Pasayten Wilderness in the North Cascades

With the publication of Scottish Natural Heritage's Wild Land Map the question of what constitutes wild land or wilderness has come to the fore again. I understand that for the purpose of deciding which areas are worthy of conservation and protection lines on maps are needed but overall I think such designations are too limiting. Wilderness is more than just place. With this in mind here's another piece from the archives, written several years ago for TGO magazine, in which I look at the nature of wilderness.

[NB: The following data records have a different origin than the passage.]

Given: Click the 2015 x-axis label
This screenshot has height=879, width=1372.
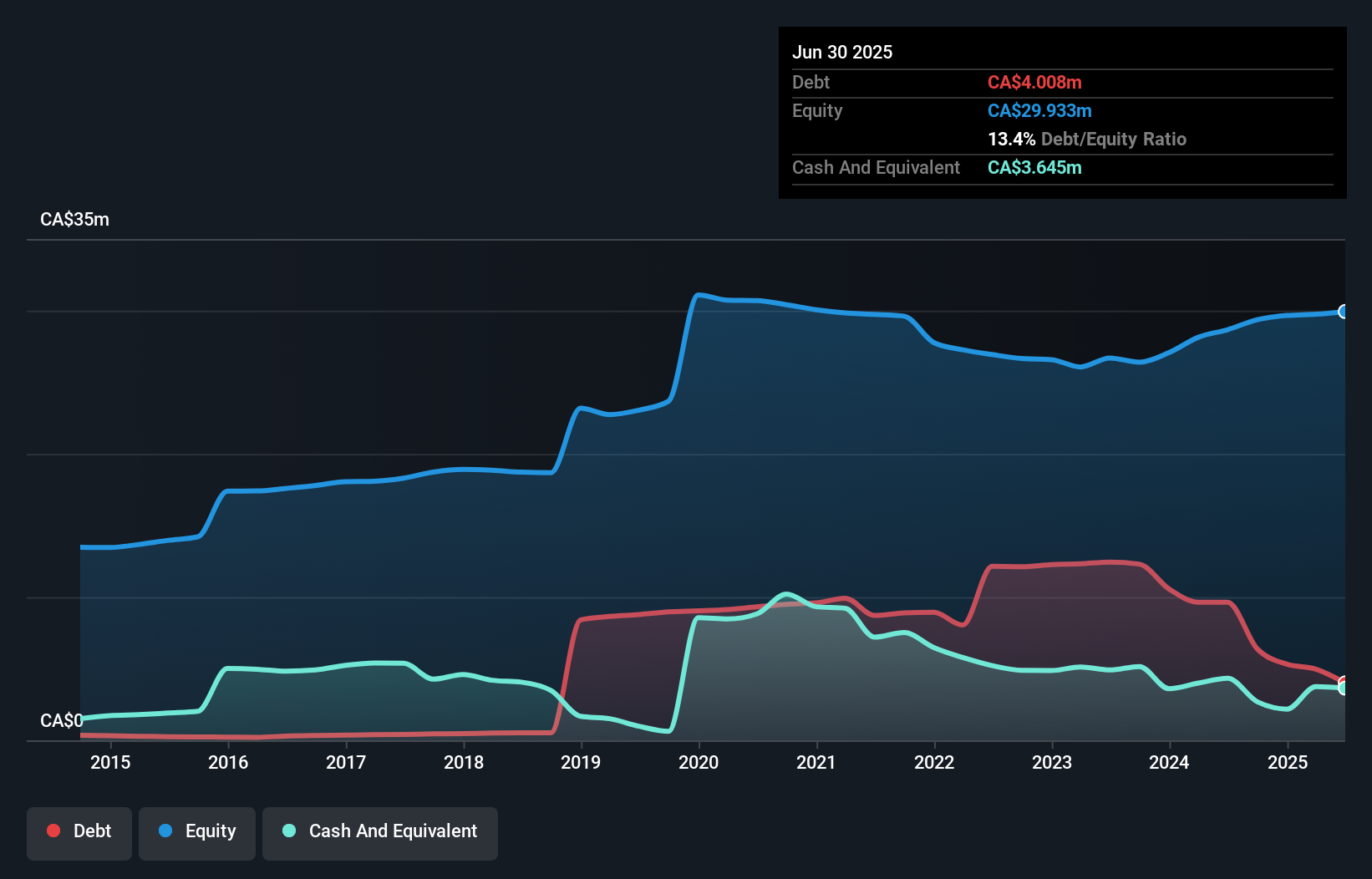Looking at the screenshot, I should 110,762.
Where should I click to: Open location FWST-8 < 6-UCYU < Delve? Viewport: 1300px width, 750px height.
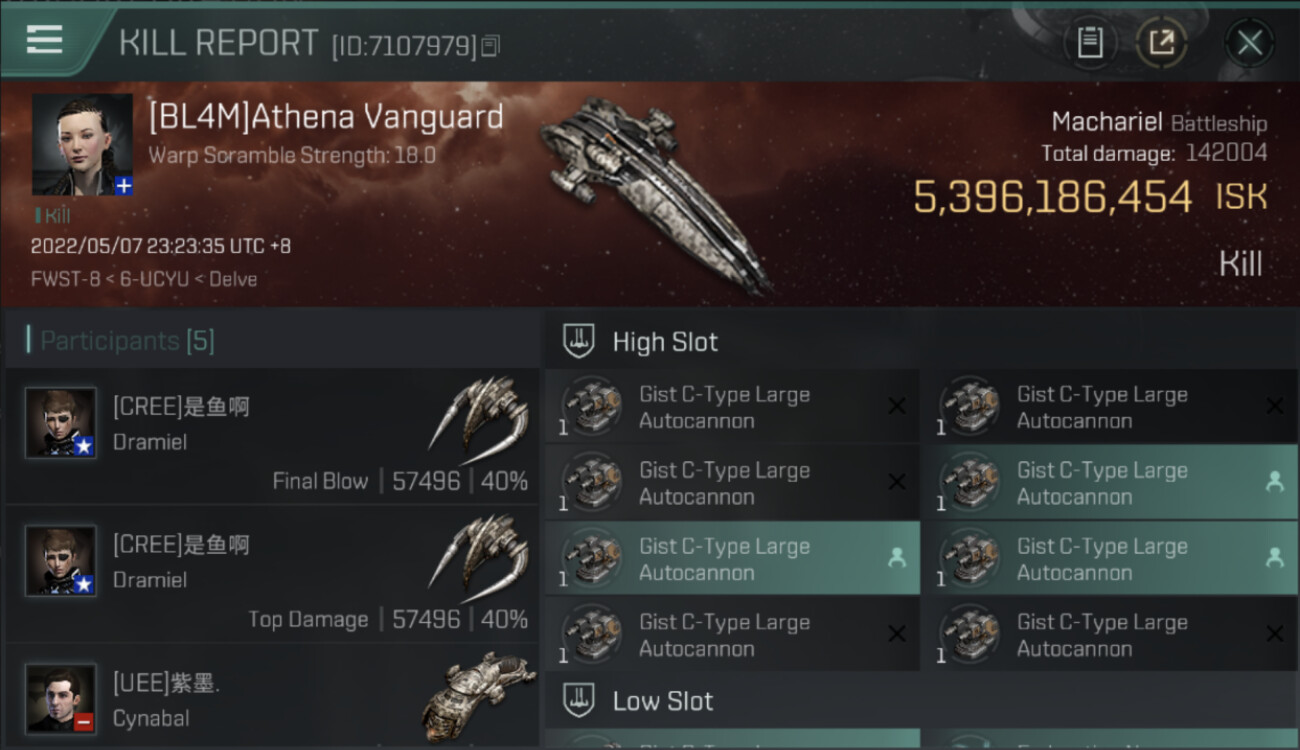click(144, 279)
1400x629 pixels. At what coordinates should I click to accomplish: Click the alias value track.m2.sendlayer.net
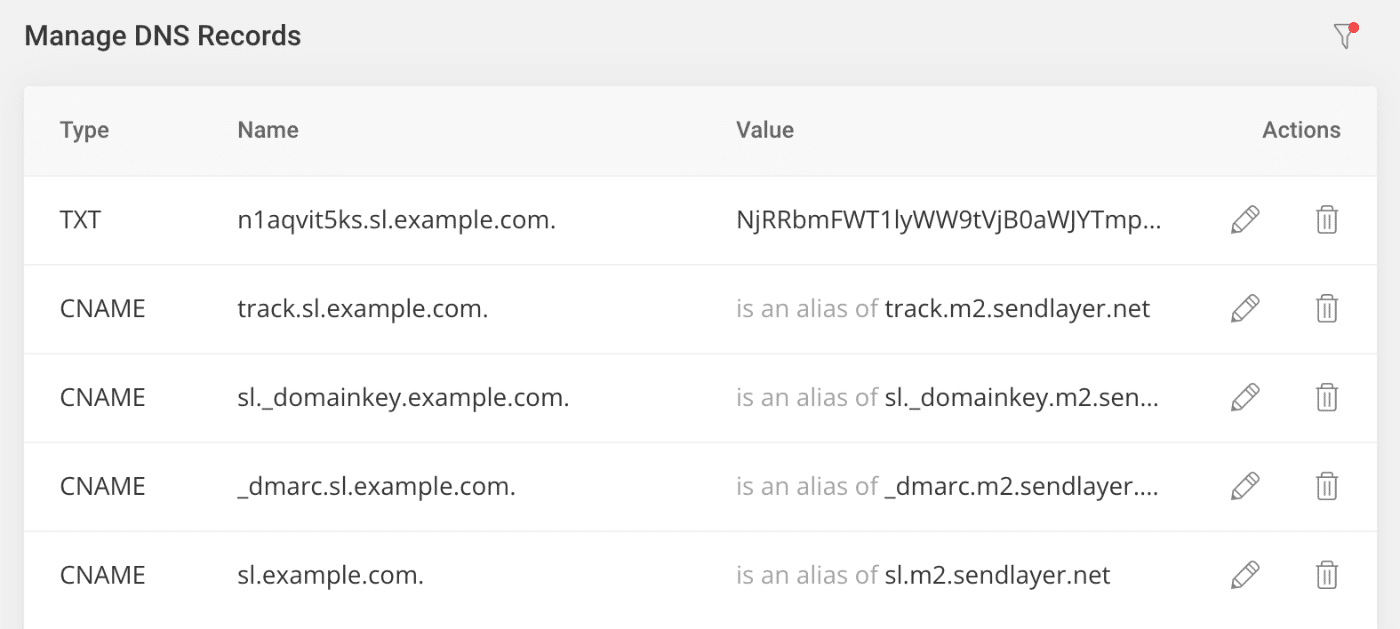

Backpacking and wilderness go together. Backpacking is all about venturing deep into wilderness and experiencing nature at its most pristine and perfect. But what exactly is wilderness and how do you know when you are there? The answers may seem obvious but legislators and conservationists who have tried to define wilderness have found this surprisingly hard. Generally the conclusion is that wilderness is land without human habitations and little sign of human activity. In the USA there are designated wilderness areas, deemed to fit the definition of the Wilderness Act: “An area where the earth and its community of life are untrammelled by man, where man himself is a visitor who does not remain”. As there is little land “untrammelled by man” (and what a lovely word untrammelled is) in the UK we prefer to talk about wild land rather than wilderness though the distinction is unclear. According to the John Muir Trust wild land is “Uninhabited land containing minimal evidence of human activity” while the National Trust for Scotland is rather more expansive, saying "Wild Land in Scotland is relatively remote and inaccessible, not noticeably affected by contemporary human activity, and offers high-quality opportunities to escape from the pressures of everyday living and to find physical and spiritual refreshment".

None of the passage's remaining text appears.